**Objective**
Lay out the records as a numbered list, one line per item, skipping blank lines and omitting the pictures.

**Supplied data**

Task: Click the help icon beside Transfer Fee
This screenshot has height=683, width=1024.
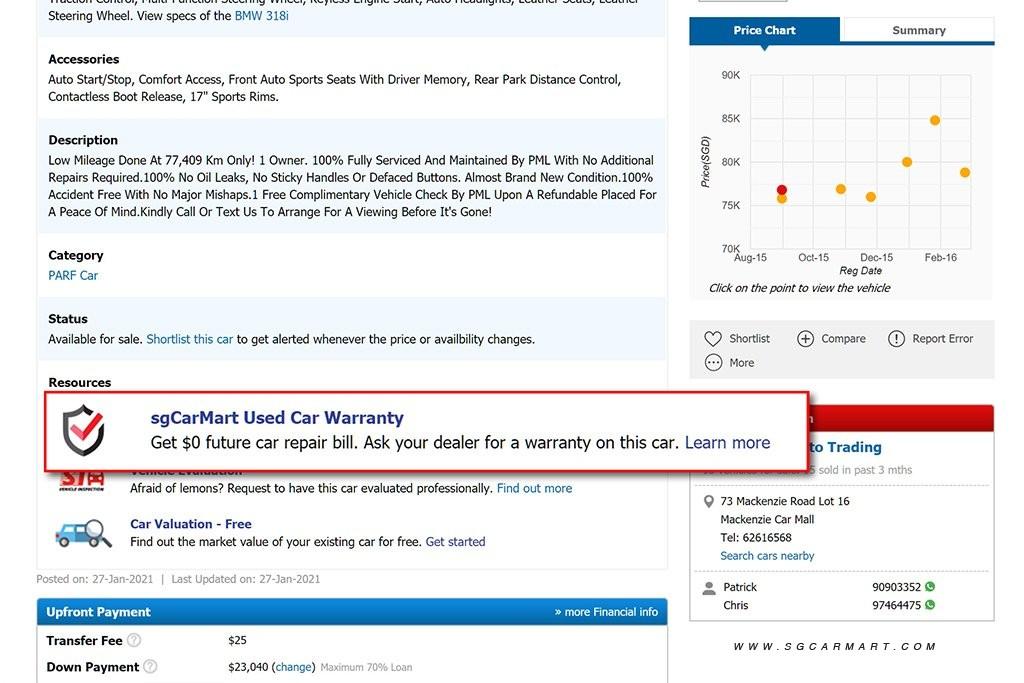Action: (x=134, y=640)
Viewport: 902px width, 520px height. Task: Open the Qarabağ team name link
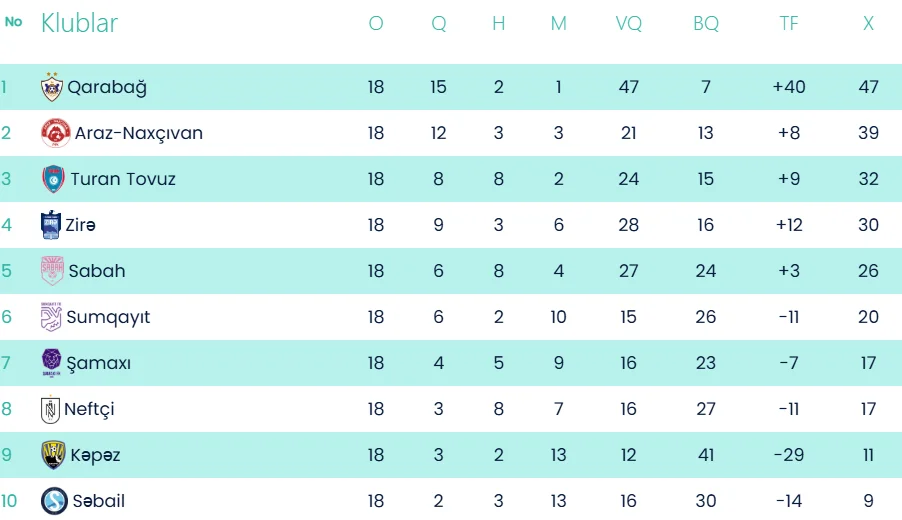[x=107, y=87]
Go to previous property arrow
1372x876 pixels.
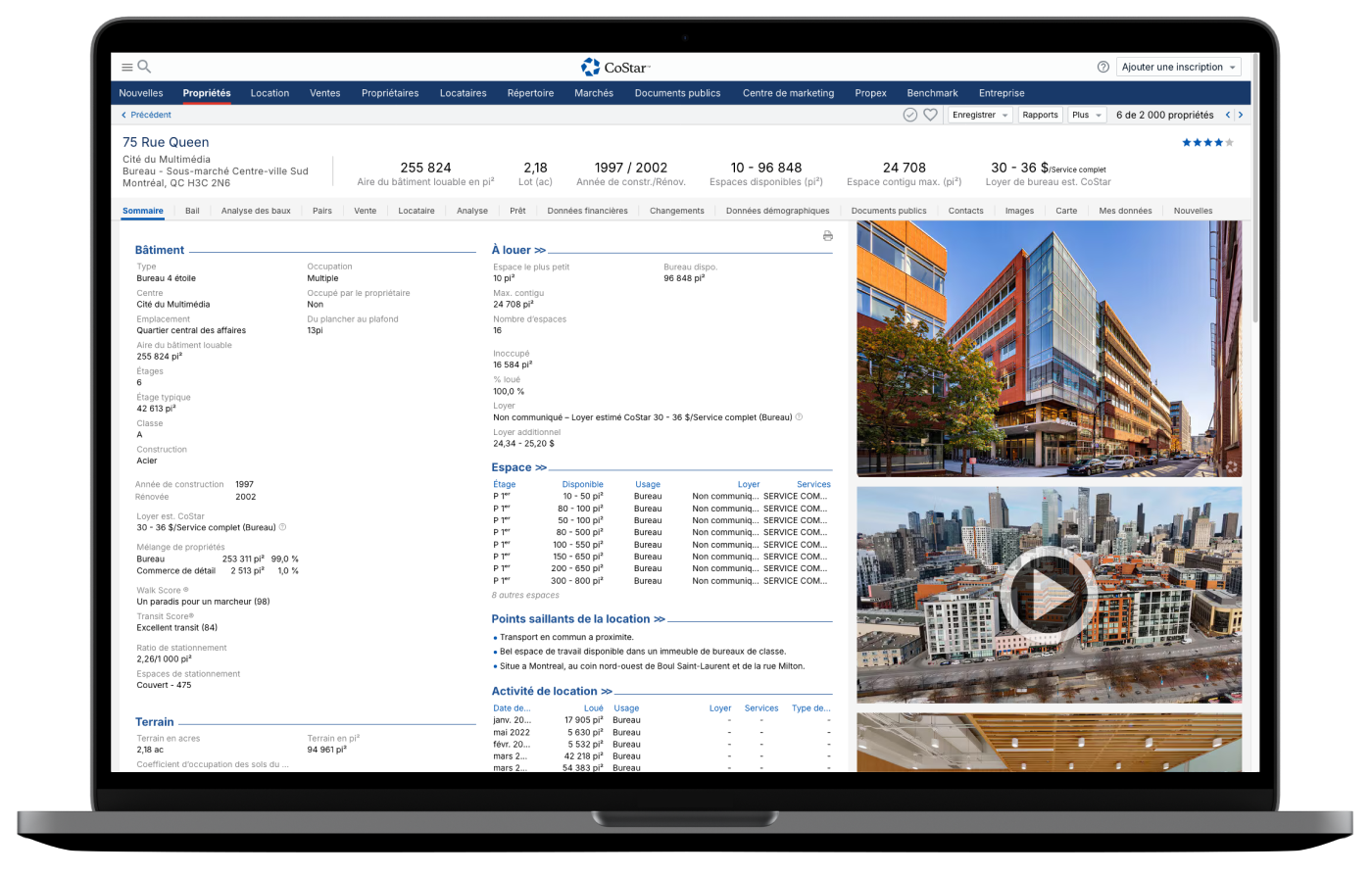click(1227, 115)
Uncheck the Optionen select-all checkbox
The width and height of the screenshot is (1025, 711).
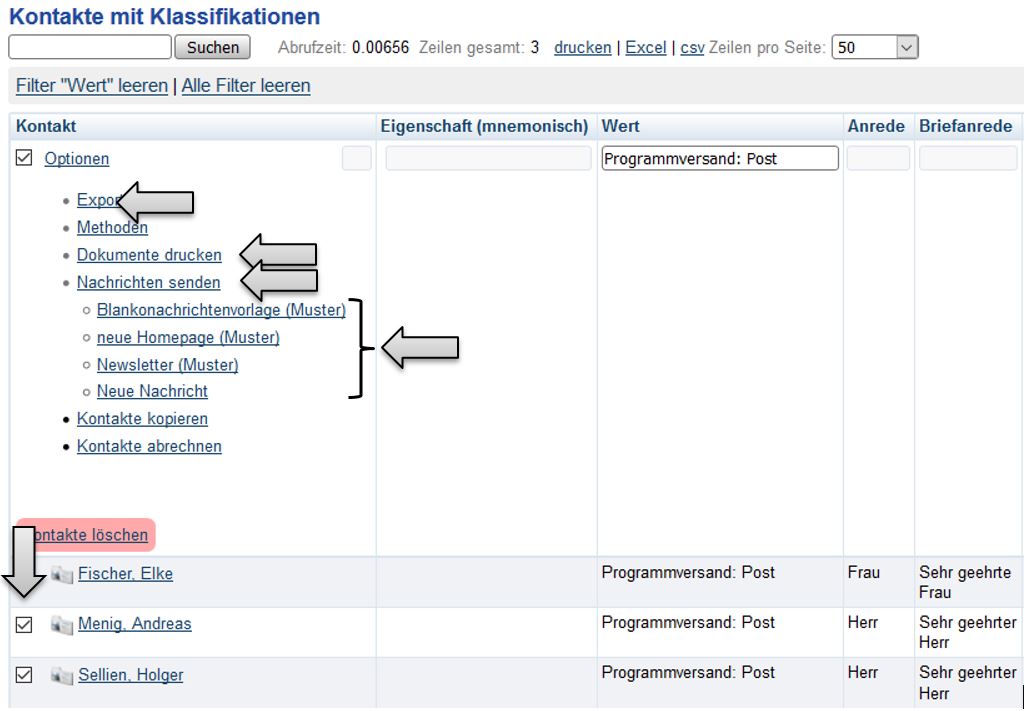click(24, 158)
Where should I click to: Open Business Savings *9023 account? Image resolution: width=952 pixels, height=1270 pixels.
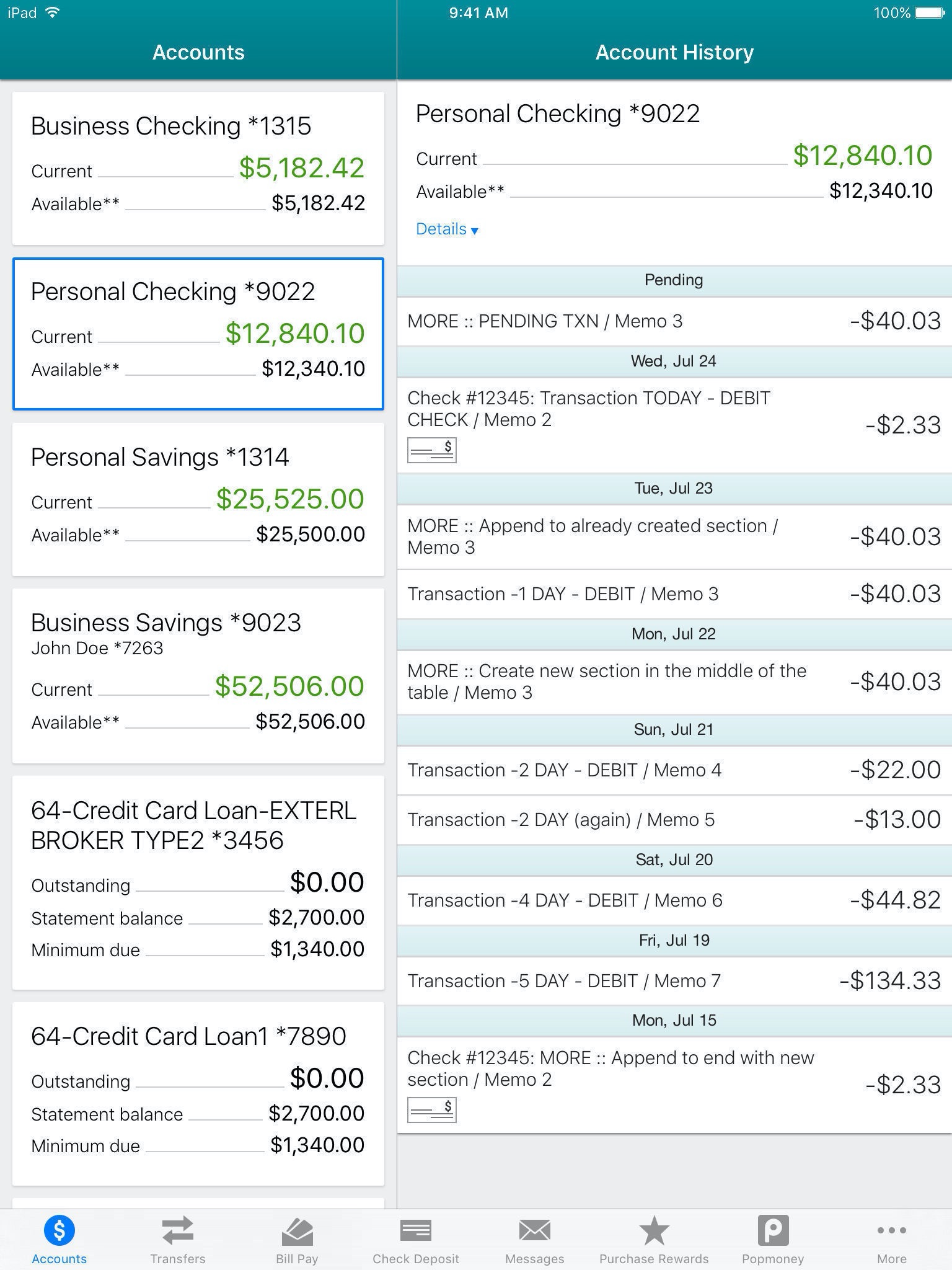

**Response to this exercise**
1. Task: Click the help icon beside Transfer Fee
2. This screenshot has height=683, width=1024.
3. Action: (x=134, y=640)
4. Viewport: 902px width, 520px height. Task: Open the Qarabağ team name link
5. [x=107, y=87]
6. Go to previous property arrow
7. 1372x876 pixels.
8. click(1227, 115)
9. Uncheck the Optionen select-all checkbox
10. The width and height of the screenshot is (1025, 711).
11. click(24, 158)
12. Where should I click to: Open Business Savings *9023 account? Image resolution: width=952 pixels, height=1270 pixels.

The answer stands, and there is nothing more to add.